# TASK PROMPT:
Print every one of the following entries verbatim, keeping each line unchanged.

# INFORMATION SHOWN:
# # #
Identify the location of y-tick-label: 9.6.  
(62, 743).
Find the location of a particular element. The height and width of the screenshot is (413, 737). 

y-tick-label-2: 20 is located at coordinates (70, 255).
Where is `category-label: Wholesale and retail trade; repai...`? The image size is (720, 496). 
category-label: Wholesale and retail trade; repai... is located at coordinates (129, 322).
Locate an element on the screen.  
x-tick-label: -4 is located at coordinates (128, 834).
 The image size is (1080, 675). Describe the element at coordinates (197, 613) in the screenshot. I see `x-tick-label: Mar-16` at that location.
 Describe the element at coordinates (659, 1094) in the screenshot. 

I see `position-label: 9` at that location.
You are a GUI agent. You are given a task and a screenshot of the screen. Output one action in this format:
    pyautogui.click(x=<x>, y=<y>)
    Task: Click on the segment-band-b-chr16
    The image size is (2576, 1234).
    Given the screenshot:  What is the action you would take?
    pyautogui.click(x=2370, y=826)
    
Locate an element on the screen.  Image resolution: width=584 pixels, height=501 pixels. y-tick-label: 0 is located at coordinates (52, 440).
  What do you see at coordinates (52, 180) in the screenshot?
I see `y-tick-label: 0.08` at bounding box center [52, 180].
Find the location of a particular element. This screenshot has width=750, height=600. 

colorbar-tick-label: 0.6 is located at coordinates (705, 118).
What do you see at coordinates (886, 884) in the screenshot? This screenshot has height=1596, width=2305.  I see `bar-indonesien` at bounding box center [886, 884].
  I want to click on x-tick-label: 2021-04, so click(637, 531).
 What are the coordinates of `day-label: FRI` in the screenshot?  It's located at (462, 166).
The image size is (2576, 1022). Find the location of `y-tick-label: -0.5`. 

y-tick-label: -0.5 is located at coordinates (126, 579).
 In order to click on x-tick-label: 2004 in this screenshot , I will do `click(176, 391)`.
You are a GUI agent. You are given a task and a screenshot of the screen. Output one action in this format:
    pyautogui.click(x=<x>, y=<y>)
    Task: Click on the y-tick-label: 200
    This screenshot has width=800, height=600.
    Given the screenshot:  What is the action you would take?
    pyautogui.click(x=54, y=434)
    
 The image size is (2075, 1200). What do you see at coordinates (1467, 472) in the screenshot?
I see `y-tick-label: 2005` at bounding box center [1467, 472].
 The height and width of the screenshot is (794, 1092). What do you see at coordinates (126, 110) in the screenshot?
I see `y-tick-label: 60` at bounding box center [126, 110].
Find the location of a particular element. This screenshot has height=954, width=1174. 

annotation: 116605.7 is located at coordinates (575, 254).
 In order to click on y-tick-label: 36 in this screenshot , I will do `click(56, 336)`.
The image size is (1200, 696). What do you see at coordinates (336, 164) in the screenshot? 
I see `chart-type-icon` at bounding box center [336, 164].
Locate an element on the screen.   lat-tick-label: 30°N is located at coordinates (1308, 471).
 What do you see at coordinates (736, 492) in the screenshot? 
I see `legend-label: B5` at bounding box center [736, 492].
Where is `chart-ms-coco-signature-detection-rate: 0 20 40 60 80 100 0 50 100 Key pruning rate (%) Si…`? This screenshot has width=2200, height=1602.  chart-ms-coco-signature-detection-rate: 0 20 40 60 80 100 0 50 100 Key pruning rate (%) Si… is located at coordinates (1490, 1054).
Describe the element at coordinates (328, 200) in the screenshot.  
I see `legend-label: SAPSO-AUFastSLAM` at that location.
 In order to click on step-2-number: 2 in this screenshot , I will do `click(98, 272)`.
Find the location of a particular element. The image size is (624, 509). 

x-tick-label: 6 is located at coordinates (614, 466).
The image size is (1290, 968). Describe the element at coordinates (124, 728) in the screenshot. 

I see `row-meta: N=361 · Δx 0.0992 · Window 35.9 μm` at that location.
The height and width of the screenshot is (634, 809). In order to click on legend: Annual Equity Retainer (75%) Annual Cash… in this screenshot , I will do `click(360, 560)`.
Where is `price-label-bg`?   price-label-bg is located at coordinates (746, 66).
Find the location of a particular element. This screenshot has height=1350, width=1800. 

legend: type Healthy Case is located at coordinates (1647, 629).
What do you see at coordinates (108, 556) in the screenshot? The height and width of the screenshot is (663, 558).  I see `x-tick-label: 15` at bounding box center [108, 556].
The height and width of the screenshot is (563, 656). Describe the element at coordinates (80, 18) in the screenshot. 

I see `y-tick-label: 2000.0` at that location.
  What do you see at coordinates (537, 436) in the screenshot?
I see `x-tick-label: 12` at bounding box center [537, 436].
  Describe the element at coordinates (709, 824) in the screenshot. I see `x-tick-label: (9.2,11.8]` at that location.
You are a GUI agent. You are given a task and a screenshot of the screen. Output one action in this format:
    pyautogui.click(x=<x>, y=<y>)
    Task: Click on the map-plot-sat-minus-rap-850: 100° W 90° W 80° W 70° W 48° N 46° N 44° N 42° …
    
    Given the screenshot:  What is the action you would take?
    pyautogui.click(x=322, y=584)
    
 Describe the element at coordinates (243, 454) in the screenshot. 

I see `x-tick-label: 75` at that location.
# # #
# EXERCISE SOLUTION:
Identify the location of y-tick-label: 9.6.  
(62, 743).
Find the location of a particular element. The height and width of the screenshot is (413, 737). 

y-tick-label-2: 20 is located at coordinates (70, 255).
Where is `category-label: Wholesale and retail trade; repai...`? The image size is (720, 496). 
category-label: Wholesale and retail trade; repai... is located at coordinates (129, 322).
Locate an element on the screen.  
x-tick-label: -4 is located at coordinates (128, 834).
 The image size is (1080, 675). Describe the element at coordinates (197, 613) in the screenshot. I see `x-tick-label: Mar-16` at that location.
 Describe the element at coordinates (659, 1094) in the screenshot. 

I see `position-label: 9` at that location.
You are a GUI agent. You are given a task and a screenshot of the screen. Output one action in this format:
    pyautogui.click(x=<x>, y=<y>)
    Task: Click on the segment-band-b-chr16
    The image size is (2576, 1234).
    Given the screenshot:  What is the action you would take?
    pyautogui.click(x=2370, y=826)
    
Locate an element on the screen.  Image resolution: width=584 pixels, height=501 pixels. y-tick-label: 0 is located at coordinates (52, 440).
  What do you see at coordinates (52, 180) in the screenshot?
I see `y-tick-label: 0.08` at bounding box center [52, 180].
Find the location of a particular element. This screenshot has width=750, height=600. 

colorbar-tick-label: 0.6 is located at coordinates (705, 118).
What do you see at coordinates (886, 884) in the screenshot? This screenshot has height=1596, width=2305.  I see `bar-indonesien` at bounding box center [886, 884].
  I want to click on x-tick-label: 2021-04, so click(637, 531).
 What are the coordinates of `day-label: FRI` in the screenshot?  It's located at (462, 166).
The image size is (2576, 1022). Find the location of `y-tick-label: -0.5`. 

y-tick-label: -0.5 is located at coordinates (126, 579).
 In order to click on x-tick-label: 2004 in this screenshot , I will do `click(176, 391)`.
You are a GUI agent. You are given a task and a screenshot of the screen. Output one action in this format:
    pyautogui.click(x=<x>, y=<y>)
    Task: Click on the y-tick-label: 200
    This screenshot has width=800, height=600.
    Given the screenshot:  What is the action you would take?
    pyautogui.click(x=54, y=434)
    
 The image size is (2075, 1200). What do you see at coordinates (1467, 472) in the screenshot?
I see `y-tick-label: 2005` at bounding box center [1467, 472].
 The height and width of the screenshot is (794, 1092). What do you see at coordinates (126, 110) in the screenshot?
I see `y-tick-label: 60` at bounding box center [126, 110].
Find the location of a particular element. This screenshot has height=954, width=1174. 

annotation: 116605.7 is located at coordinates (575, 254).
 In order to click on y-tick-label: 36 in this screenshot , I will do `click(56, 336)`.
The image size is (1200, 696). What do you see at coordinates (336, 164) in the screenshot? 
I see `chart-type-icon` at bounding box center [336, 164].
Locate an element on the screen.   lat-tick-label: 30°N is located at coordinates (1308, 471).
 What do you see at coordinates (736, 492) in the screenshot? 
I see `legend-label: B5` at bounding box center [736, 492].
Where is `chart-ms-coco-signature-detection-rate: 0 20 40 60 80 100 0 50 100 Key pruning rate (%) Si…`? This screenshot has width=2200, height=1602.  chart-ms-coco-signature-detection-rate: 0 20 40 60 80 100 0 50 100 Key pruning rate (%) Si… is located at coordinates (1490, 1054).
Describe the element at coordinates (328, 200) in the screenshot.  
I see `legend-label: SAPSO-AUFastSLAM` at that location.
 In order to click on step-2-number: 2 in this screenshot , I will do `click(98, 272)`.
Find the location of a particular element. The image size is (624, 509). 

x-tick-label: 6 is located at coordinates (614, 466).
The image size is (1290, 968). Describe the element at coordinates (124, 728) in the screenshot. 

I see `row-meta: N=361 · Δx 0.0992 · Window 35.9 μm` at that location.
The height and width of the screenshot is (634, 809). In order to click on legend: Annual Equity Retainer (75%) Annual Cash… in this screenshot , I will do `click(360, 560)`.
Where is `price-label-bg`?   price-label-bg is located at coordinates (746, 66).
Find the location of a particular element. This screenshot has height=1350, width=1800. 

legend: type Healthy Case is located at coordinates (1647, 629).
What do you see at coordinates (108, 556) in the screenshot? The height and width of the screenshot is (663, 558).  I see `x-tick-label: 15` at bounding box center [108, 556].
The height and width of the screenshot is (563, 656). Describe the element at coordinates (80, 18) in the screenshot. 

I see `y-tick-label: 2000.0` at that location.
  What do you see at coordinates (537, 436) in the screenshot?
I see `x-tick-label: 12` at bounding box center [537, 436].
  Describe the element at coordinates (709, 824) in the screenshot. I see `x-tick-label: (9.2,11.8]` at that location.
You are a GUI agent. You are given a task and a screenshot of the screen. Output one action in this format:
    pyautogui.click(x=<x>, y=<y>)
    Task: Click on the map-plot-sat-minus-rap-850: 100° W 90° W 80° W 70° W 48° N 46° N 44° N 42° …
    
    Given the screenshot:  What is the action you would take?
    pyautogui.click(x=322, y=584)
    
 Describe the element at coordinates (243, 454) in the screenshot. 

I see `x-tick-label: 75` at that location.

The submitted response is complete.